CILACAP.INFO – Pada setiap tanggal 8 September diperingati sebagai Hari Aksara Internasional (HAI). Dalam praktik lintasan sejarah, HAI ini diwujudkan sebagai media sadar literasi.
Pada hari ini, tanggal 8 September 2021, seluruh dunia memeringati Hari Aksara Internasional, tidak terkecuali Indonesia. Tujuannya untuk mengingatkan masyarakat tentang pentingnya aksara atau literasi.
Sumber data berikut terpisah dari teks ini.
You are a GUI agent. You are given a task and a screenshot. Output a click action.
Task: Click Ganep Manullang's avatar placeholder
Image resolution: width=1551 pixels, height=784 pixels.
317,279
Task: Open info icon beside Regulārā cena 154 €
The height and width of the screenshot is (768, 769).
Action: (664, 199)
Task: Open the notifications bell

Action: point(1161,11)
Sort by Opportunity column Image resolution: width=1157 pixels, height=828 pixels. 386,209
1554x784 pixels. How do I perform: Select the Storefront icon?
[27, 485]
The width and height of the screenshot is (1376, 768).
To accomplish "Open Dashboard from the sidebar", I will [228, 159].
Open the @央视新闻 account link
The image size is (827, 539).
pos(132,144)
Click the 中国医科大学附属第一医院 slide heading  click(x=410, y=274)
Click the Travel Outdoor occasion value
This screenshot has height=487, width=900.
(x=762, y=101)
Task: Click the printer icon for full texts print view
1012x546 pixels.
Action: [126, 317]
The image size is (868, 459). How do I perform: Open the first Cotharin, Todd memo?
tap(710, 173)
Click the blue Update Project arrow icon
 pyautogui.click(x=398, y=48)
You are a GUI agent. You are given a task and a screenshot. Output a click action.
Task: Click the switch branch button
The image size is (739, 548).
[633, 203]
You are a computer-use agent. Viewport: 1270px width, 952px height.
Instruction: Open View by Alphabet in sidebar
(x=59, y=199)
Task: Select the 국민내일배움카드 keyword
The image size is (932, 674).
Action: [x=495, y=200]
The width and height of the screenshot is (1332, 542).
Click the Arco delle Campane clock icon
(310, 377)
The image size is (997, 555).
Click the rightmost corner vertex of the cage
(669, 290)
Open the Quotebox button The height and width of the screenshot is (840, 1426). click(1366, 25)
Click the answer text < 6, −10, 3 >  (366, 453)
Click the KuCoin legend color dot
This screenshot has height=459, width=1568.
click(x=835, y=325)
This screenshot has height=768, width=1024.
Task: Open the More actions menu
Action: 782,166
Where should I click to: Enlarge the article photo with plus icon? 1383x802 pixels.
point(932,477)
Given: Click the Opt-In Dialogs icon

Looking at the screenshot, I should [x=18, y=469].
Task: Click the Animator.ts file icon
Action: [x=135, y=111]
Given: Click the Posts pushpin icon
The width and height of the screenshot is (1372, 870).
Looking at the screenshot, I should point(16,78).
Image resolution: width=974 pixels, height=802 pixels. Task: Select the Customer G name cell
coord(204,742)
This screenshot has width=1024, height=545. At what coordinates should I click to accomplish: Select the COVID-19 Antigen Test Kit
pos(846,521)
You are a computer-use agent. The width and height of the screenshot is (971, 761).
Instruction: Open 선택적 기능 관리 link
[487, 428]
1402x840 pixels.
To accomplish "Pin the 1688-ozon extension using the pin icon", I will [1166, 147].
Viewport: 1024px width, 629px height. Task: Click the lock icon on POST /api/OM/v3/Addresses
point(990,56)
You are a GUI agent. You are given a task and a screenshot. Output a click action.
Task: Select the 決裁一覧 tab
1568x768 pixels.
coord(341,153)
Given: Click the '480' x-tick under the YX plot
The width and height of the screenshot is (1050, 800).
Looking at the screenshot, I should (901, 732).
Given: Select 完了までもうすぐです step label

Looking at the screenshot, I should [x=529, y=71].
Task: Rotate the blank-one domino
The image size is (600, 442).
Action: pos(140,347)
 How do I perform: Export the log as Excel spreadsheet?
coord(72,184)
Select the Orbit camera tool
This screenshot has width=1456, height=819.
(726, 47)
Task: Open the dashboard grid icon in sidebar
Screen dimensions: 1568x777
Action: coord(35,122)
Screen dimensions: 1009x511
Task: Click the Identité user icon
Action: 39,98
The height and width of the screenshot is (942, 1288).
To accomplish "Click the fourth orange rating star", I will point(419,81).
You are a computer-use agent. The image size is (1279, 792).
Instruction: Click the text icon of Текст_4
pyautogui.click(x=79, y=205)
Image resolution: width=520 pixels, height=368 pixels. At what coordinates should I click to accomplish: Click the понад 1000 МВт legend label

Rangkaian aksara yang terdiri dari huruf-huruf lalu menjadi kata, menjelma kalimat dan yang tersusun itulah disebut kalam.
Kalam demi kalam yang rapi dituliskan, yang bermakna, berarti dan berfaidah ini jamak disebut literasi.
Literasi termasuk dalam golongan bermartabat dan itu hak asasi setiap manusia. Oleh karena itu, pada setiap tanggal 8 September dilakukan peringatan sebagai penanda melawan buta aksara sebuah manifestasi dalam merayakan Hari Aksara Internasional (HAI).
HAI mengapa perlu diperingati? secara tidak langsung, peringatan ini juga dapat meningkatkan kesadaran kita sebagai warga bangsa dan dunia tentang pentingnya melek huruf.
Dalam praktik dan kilasan sejarah, peringatan Hari Aksara Internasional muncul setelah konferensi pemberantasan buta huruf di Timur Tengah, Tepatnya di Teheran, Iran. Konferensi ini berlangsung pada tanggal 8 sampai 19 September 1965.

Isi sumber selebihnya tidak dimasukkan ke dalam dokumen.